With 85 points, Belgium jumped to second place after adopting policies tackling hatred based on sexual orientation, gender identity, and sex characteristics.
Iceland now comes third place on the ranking with a score of 84.
The three countries at the other end of the Rainbow Map scale are Russia (2%), Azerbaijan (2%), and Turkey (5%). Romania now sits at the end of the EU ranking with 19% points, followed by Poland (21%) and Bulgaria (21%).
KEY FIGURES
- Conversion practices are only banned in 10 countries.
- 6 is the number of countries where LGBTI people do not have any protection from discrimination.
Belgium, Bosnia and Herzegovina, Denmark, Finland, Greece, Iceland, Montenegro, Serbia and Spain are the only countries that have full coverage of SOGIESC in their anti-discrimination legislations.

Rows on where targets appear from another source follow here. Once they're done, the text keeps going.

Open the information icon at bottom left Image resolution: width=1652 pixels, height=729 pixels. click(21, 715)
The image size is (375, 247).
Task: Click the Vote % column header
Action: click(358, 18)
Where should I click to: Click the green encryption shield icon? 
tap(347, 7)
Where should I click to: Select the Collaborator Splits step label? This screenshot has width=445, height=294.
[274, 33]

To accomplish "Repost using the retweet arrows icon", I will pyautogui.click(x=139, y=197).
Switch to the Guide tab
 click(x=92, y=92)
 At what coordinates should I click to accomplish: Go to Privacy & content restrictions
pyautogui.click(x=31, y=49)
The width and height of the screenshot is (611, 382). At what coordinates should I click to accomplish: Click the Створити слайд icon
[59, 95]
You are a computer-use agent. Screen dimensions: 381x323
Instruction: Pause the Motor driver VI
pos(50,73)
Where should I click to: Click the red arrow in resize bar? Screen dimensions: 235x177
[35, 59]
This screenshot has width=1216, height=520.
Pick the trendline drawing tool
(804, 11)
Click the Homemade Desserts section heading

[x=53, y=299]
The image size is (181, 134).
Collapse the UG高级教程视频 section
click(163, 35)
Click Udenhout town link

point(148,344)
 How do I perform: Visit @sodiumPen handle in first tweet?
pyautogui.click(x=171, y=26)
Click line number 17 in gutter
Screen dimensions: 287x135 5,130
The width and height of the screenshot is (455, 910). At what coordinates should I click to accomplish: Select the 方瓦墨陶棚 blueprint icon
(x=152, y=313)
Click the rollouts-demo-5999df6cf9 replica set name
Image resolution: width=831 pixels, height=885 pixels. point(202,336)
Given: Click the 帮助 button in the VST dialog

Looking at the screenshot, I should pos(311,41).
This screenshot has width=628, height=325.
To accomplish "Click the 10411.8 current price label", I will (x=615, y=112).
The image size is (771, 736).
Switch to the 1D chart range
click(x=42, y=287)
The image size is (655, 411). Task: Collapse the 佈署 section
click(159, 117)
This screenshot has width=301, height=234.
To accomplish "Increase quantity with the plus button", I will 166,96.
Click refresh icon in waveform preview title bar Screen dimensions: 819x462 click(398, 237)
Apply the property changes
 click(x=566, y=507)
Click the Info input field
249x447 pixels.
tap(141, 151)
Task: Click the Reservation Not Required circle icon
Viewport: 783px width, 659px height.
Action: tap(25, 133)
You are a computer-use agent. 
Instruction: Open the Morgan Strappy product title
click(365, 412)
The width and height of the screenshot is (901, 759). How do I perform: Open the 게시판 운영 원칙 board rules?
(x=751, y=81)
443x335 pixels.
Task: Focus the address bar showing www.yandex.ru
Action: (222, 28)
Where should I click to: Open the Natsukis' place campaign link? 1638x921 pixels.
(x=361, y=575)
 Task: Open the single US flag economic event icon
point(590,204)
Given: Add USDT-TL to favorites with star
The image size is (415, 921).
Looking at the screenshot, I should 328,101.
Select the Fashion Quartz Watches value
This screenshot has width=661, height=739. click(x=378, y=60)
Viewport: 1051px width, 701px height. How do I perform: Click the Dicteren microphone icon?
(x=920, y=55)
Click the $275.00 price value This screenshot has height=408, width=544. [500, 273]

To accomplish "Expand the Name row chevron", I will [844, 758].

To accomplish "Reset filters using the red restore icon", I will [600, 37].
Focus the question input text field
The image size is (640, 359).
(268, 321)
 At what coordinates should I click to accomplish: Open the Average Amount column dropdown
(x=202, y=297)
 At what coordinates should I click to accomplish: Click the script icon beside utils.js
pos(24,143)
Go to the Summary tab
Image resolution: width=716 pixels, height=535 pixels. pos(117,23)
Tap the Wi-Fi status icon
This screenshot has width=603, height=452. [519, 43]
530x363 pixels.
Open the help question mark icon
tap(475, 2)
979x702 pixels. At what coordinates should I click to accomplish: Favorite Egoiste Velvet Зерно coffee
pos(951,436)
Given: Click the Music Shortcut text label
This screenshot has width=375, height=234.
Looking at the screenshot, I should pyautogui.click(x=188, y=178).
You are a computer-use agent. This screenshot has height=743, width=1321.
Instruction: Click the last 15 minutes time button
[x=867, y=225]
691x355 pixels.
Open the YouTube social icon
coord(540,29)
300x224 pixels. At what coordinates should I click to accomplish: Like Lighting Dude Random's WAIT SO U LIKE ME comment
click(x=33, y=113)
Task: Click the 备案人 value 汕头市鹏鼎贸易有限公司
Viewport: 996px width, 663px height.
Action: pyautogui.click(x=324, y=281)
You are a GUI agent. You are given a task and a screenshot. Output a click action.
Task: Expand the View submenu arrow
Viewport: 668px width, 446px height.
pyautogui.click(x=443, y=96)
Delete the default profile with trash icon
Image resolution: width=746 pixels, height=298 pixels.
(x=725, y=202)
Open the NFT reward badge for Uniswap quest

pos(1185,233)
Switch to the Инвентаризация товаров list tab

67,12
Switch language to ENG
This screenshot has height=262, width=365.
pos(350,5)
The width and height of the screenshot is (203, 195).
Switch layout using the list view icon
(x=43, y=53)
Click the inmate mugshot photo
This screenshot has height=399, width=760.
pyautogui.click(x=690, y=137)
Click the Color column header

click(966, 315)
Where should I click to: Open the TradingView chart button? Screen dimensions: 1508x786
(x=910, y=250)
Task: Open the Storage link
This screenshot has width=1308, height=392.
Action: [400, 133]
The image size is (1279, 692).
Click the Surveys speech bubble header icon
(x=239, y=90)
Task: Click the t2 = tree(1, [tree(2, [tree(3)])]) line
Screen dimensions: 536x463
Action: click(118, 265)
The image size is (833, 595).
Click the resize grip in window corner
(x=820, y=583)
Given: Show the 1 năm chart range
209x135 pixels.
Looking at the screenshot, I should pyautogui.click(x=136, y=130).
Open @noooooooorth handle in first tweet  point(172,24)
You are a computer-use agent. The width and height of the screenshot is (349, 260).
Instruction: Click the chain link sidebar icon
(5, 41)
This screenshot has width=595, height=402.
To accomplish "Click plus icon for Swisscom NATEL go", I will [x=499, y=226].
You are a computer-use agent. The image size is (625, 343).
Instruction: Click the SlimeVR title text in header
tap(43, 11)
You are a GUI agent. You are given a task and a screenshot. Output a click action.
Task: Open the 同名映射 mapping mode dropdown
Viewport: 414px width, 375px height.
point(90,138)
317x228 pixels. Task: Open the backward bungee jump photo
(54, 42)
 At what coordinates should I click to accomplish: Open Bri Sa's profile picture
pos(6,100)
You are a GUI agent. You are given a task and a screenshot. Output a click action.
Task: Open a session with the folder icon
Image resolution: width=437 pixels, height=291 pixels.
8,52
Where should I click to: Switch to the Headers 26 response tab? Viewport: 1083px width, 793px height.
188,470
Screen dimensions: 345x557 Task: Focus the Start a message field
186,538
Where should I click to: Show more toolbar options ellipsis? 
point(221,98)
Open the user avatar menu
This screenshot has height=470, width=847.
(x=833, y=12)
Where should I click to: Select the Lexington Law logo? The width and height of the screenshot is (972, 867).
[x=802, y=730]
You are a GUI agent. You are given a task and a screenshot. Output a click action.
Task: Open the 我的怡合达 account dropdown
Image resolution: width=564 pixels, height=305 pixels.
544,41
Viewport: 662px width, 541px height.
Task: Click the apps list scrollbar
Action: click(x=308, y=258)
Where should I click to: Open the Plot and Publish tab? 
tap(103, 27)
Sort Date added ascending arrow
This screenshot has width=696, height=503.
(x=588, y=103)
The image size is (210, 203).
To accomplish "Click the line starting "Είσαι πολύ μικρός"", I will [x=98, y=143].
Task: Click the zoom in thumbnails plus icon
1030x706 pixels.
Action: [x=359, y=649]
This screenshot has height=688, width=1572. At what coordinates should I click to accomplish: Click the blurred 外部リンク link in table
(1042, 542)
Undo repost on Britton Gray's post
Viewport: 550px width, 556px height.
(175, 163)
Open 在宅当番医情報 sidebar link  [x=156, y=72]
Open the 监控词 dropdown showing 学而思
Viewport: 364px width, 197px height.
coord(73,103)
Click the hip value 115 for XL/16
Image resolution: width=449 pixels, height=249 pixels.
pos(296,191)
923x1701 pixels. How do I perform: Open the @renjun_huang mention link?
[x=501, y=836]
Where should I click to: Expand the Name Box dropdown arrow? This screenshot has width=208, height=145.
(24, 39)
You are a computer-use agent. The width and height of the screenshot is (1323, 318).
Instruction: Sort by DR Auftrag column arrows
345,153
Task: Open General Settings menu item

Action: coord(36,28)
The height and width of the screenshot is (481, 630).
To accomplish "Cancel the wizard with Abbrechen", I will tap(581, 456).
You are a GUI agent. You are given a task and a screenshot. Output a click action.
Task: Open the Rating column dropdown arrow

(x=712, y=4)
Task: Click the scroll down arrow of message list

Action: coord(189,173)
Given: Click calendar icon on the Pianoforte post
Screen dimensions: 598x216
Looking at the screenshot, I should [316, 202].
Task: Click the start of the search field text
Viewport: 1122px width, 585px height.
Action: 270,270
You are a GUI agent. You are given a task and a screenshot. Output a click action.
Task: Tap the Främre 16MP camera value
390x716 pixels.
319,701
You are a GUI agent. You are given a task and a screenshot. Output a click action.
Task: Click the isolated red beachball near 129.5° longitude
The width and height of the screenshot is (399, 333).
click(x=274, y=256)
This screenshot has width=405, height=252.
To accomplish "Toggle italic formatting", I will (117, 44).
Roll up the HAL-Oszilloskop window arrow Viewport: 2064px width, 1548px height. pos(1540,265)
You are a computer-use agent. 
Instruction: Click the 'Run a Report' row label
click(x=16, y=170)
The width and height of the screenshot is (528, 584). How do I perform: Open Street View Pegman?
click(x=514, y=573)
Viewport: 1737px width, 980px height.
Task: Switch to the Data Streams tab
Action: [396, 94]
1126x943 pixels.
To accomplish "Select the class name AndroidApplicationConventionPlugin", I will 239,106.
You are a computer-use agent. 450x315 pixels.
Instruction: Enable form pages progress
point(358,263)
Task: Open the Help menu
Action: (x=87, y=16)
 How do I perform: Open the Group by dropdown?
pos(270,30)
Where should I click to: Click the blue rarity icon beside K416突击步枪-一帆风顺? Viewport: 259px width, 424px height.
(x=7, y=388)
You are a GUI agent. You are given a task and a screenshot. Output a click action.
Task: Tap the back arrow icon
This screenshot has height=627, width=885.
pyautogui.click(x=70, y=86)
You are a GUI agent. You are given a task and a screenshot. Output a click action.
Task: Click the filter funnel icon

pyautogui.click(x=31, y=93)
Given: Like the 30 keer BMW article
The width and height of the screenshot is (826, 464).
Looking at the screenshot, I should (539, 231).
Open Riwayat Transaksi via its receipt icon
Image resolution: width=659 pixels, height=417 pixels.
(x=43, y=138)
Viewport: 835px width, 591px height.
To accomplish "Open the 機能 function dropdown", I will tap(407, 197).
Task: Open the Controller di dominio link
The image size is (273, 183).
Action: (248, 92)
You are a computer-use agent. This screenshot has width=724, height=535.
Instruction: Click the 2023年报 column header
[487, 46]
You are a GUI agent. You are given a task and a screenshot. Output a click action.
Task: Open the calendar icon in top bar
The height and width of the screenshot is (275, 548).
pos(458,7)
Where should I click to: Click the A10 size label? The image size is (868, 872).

Hate crime and hate speech on the grounds of sexual orientation, gender identity, and sex characteristics are prohibited in Belgium, Denmark, Greece, Iceland, Malta, and some regions in Spain and the UK.
- Marriage equality for same-sex couples is only available in 22 countries.
- 18 is the number of countries without any legal protection of same-sex partnerships.
- Trans parenthood is fully recognised only in 8 countries.
- Only Germany, Greece, Iceland, Malta, Portugal and Spain prohibit unnecessary surgical or medical interventions on intersex children.
- 11 countries still don’t have any legal or administrative procedure for legal gender recognition.
In addition, Bulgaria, Hungary and Russia have laws that make legal gender recognition completely impossible.
- Only in 12 countries, trans people can have legal gender recognition based on self-determination.
- Freedom of assembly and association for LGBTI communities are restricted or under attack in at least 14 countries.
- Sexual orientation and gender identity are qualification criteria for seeking asylum in 27 countries. Intersex asylum seekers are protected in the law only in 6 countries.
Categories Global Scores
Please, click on each category for further details
ASYLUM
This year, no countries adopted new laws or policies protecting the rights of LGBTI asylum seekers. Sweden saw deductions due to inconsistent implementation of Migration Agency policies, particularly as training frameworks for caseworkers are not mandatory. The Netherlands was marked down for shortcomings in asylum policy on gender identity.